El Periférico Sur distaba mucho de existir.
Fue muy fácil entrar en los terrenos del pedregal, lo hicimos desde
el pequeño pueblo de Santa Úrsula, asentado en una de las riberas
de aquel enorme mar de piedras, donde Diego Rivera había construido
el Anahuacalli. Santa Úrsula, al igual que San Francisco, Los Reyes y
otros pueblos de Coyoacán, se alzaban sobre este insólito pedazo de
naturaleza hasta entonces virgen. En San Francisco se imponían a la vista
los más de diez metros de espesor que podía alcanzar la roca volcánica
formada por lava vomitada durante la erupción del Xitle. En esa imponente
masa de piedra, con el paso del tiempo, fue creciendo una resistente
vegetación que logró adaptarse a los resquicios que acumulaban polvo
y tierra, con lo que daba la impresión de que la roca estaba fragmentada.
Eran plantas radiantes y maravillaba verlas aferrarse a un marco de piedra
negra de volúmenes escultóricos con formas increíbles; sorprendía ver
al palo bobo, las cactáceas, las suculentas y los helechos. Todas ellas,
y algunos ejemplares del reino animal, particularmente víboras, lagartijas,
alacranes y arañas, vivían en ese medio tan precario.

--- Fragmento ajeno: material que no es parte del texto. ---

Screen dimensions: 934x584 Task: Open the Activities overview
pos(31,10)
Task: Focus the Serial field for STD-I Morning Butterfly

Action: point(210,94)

Conforme avanzamos por esos territorios del pedregal, nos
sorprendíamos al ver que las formas que creó la lava eran interminables:
grandes lajas horizontales, enormes paredes completamente verticales,
unas de superficie muy pulida, otras que tenían esculpido un río
petrificado que reproducía los movimientos del agua. Las piedras
“chinas” eran las más atractivas y se podían adivinar en ellas
las gotas de lluvia que cayeron sobre el magma cuando aún estaba
caliente. Todas tenían la capacidad de estimular la imaginación, unas
por su forma, otras por la posición en que habían quedado al concluir
el fenómeno telúrico: enormes grietas, sitios de remanso, las llamadas
joyas o huecos enormes de varios metros de diámetro, huellas al aire,
puesto que de enormes burbujas reventadas en la lava se trataba.
El recorrido era un paseo por un agresivo y cortante laberinto
tridimensional inmenso, lleno de accidentes por los que había que
caminar, saltar, escalar y descender continuamente a riesgo de
perder el rumbo con facilidad; pero, en contraposición, avanzar implicaba,
muchas veces, sostenerse de las piedras y, por lo tanto, disfrutar de
sus texturas, sentir los pliegues, la espuma inmóvil de las partes
porosas y la limpia y siempre cálida superficie que ofrecían.
La todavía transparente bóveda celeste del Valle de México que
se observaba desde el pedregal sólo parecía tener dos interrupciones
referenciales, el Ajusco al sur y el Popocatépetl y el Iztaccíhuatl al oriente.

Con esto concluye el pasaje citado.